The direction of automatic filtering between tables
How are Power BI relationships different than other database management systems?
- They are directional in nature
- The direction significantly impacts how filtering operates
How does a single direction cross-filter work?
- A filter applied to table B will affect table A, but not vice versa.
- For example, filtering on a dimension table filters the fact table it has a single direction cross-filter to.

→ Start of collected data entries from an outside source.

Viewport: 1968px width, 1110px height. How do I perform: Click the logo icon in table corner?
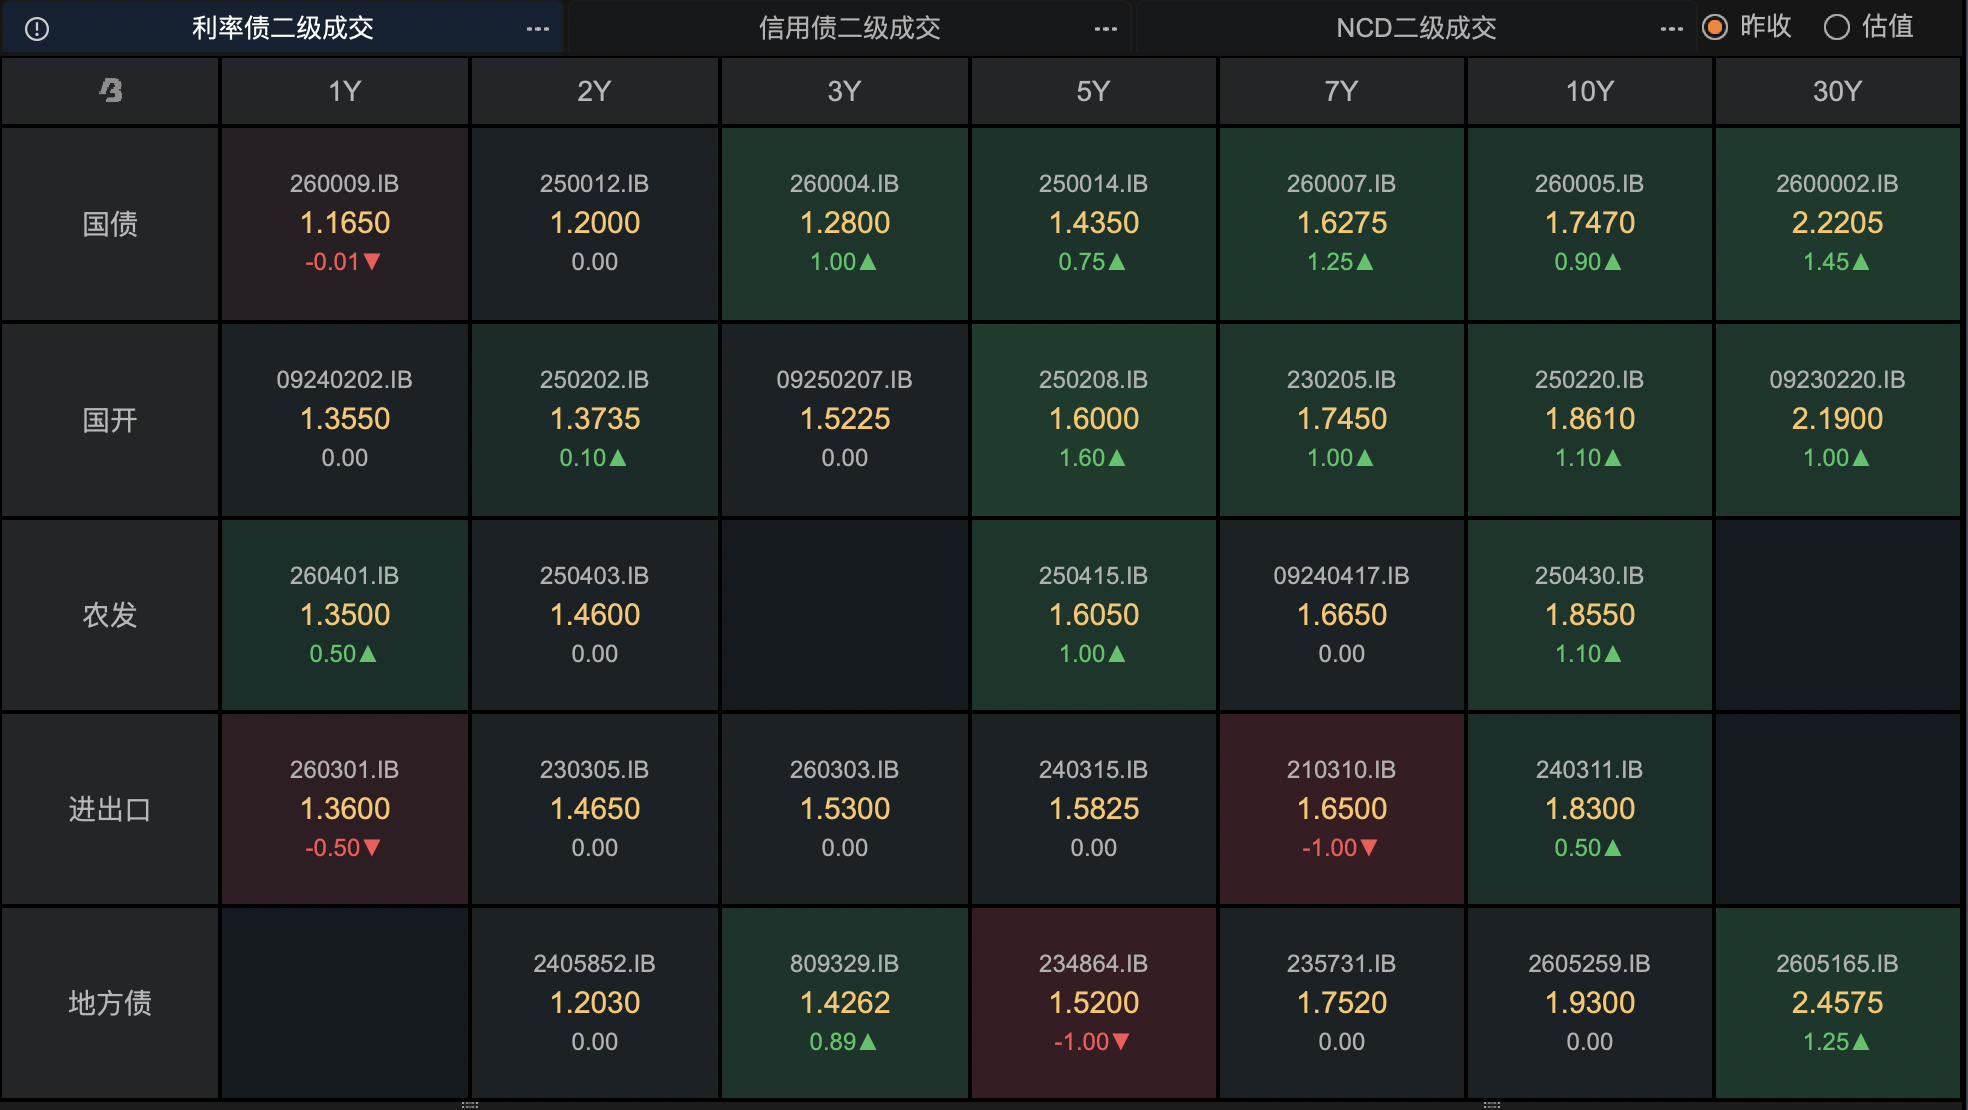tap(111, 91)
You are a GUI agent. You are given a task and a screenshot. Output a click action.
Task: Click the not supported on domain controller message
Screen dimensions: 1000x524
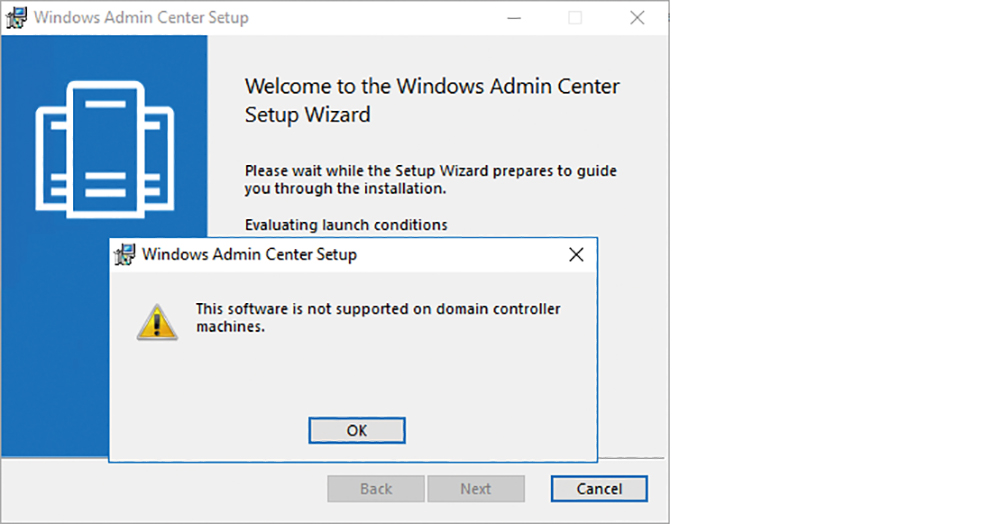coord(378,317)
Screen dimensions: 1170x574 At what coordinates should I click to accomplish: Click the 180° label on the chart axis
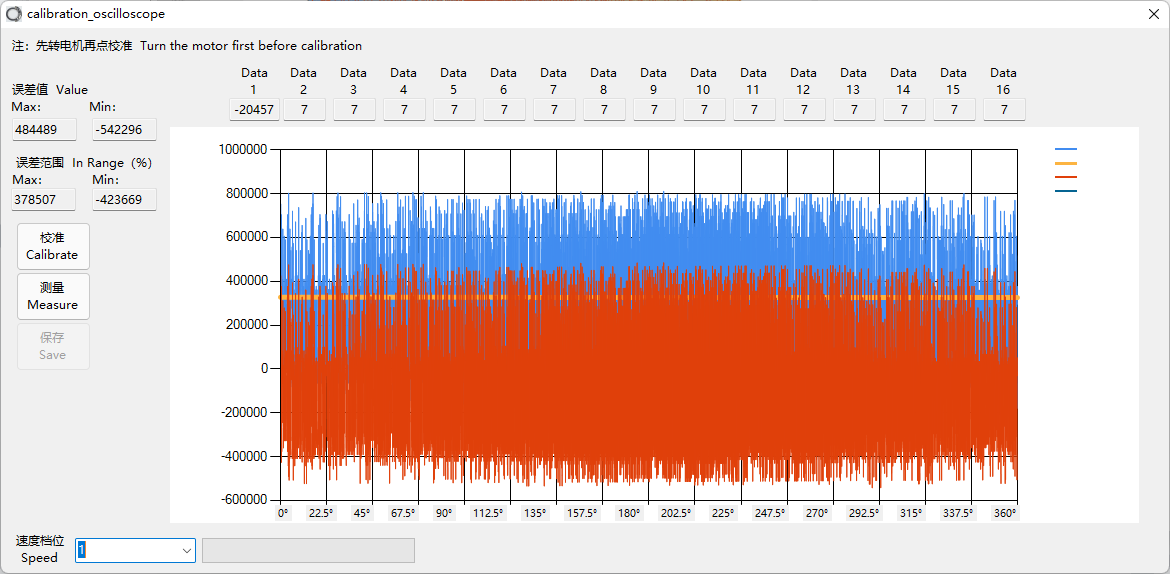[x=629, y=513]
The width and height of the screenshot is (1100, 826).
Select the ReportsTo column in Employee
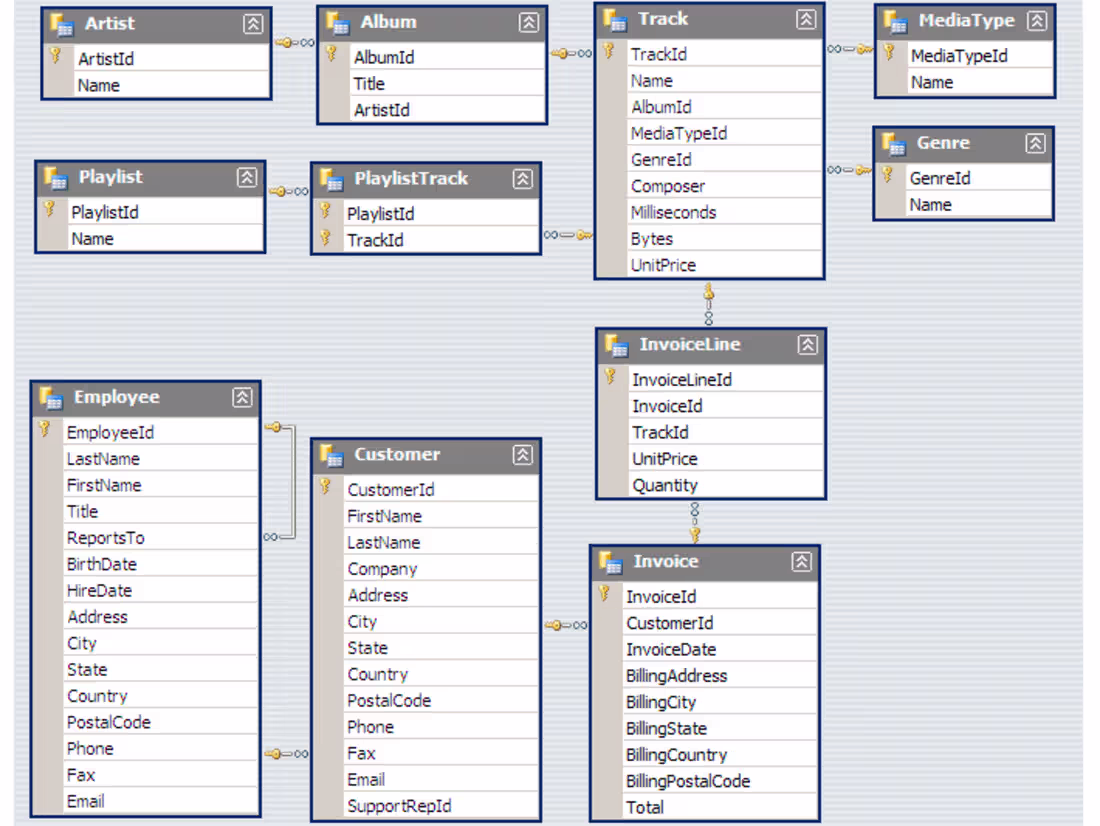pos(106,537)
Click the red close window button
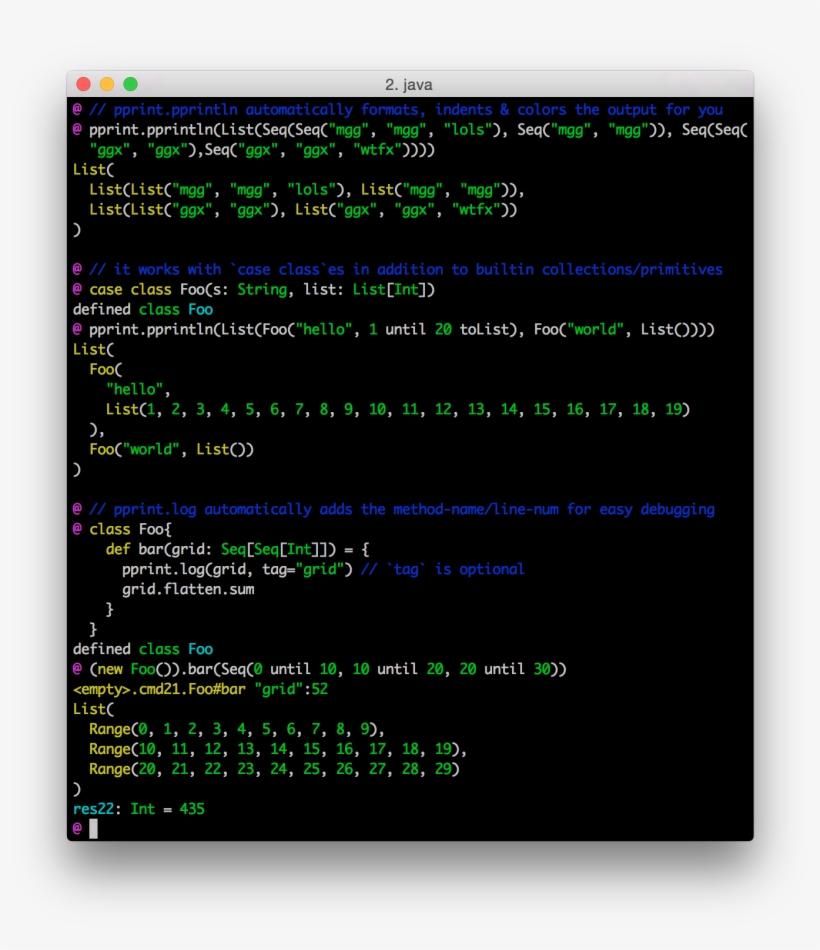Image resolution: width=820 pixels, height=950 pixels. 84,85
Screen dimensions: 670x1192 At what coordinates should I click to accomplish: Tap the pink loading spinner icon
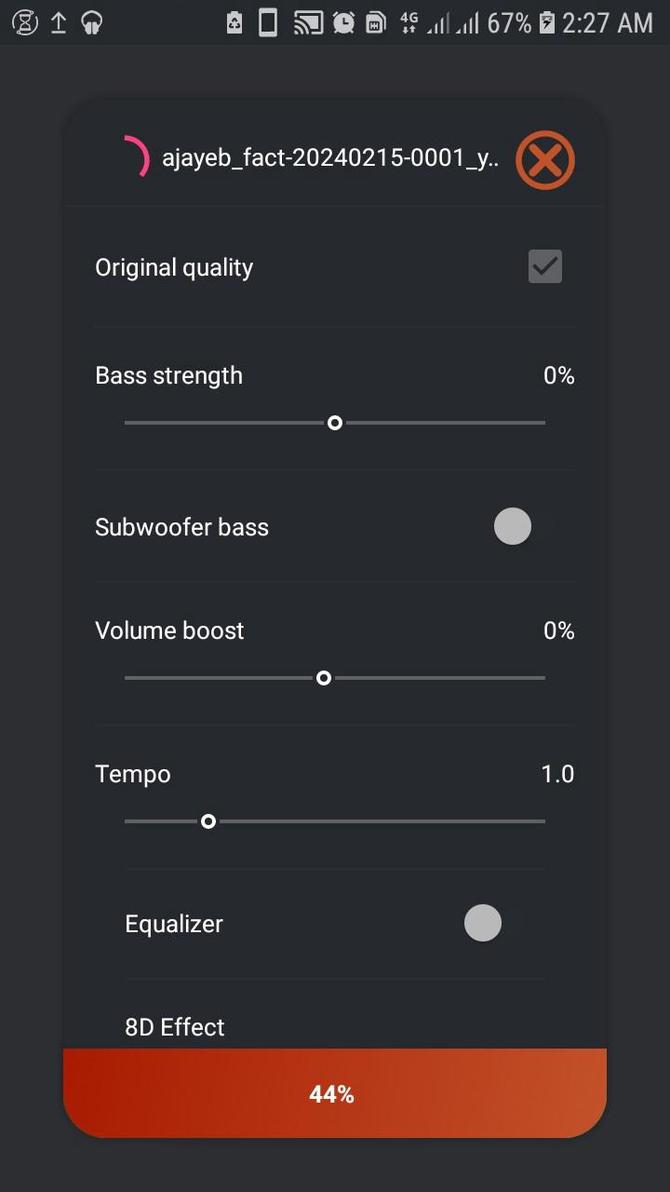click(x=135, y=159)
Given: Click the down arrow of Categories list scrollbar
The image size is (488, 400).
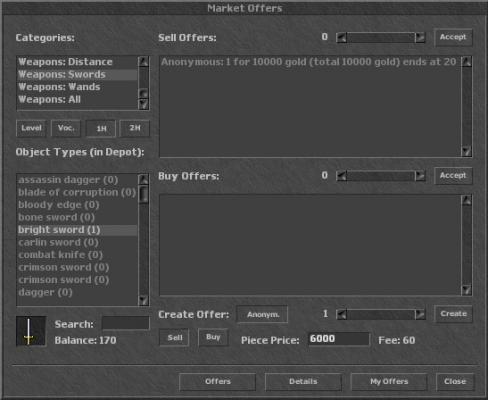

However, filtering on the fact table will not filter the dimension table
How does a bi-directional cross-filter work?
Bi-directional cross-filters
- Sales (Fact table) to Product (Dimension table)
- Sales (Fact table) to Salesperson (Dimension table)
Number of products sold by each salesperson
1. You apply a filter on Salesperson dimension table
- This automatically filters the Sales fact table since there is a bi-directional cross-filter between Sales fact table and Salesperson dimension table
- Then this automatically filters the Product dimension table since there is a bi-directional cross-filter between Sales fact table and Product dimension table
Disadvantages of bi-directional cross-filter direction
- Can negatively impact performance
- Can result in ambiguous filter propagation (spreading throughout the model) paths
What are the steps for setting up a star schema in Power BI
- Disable auto detect
- Load Fact and Dimension tables
- Create relationships
- Set cardinality
- Set cross-filter direction
How can you normalize tables?
Create calculated tables using DAX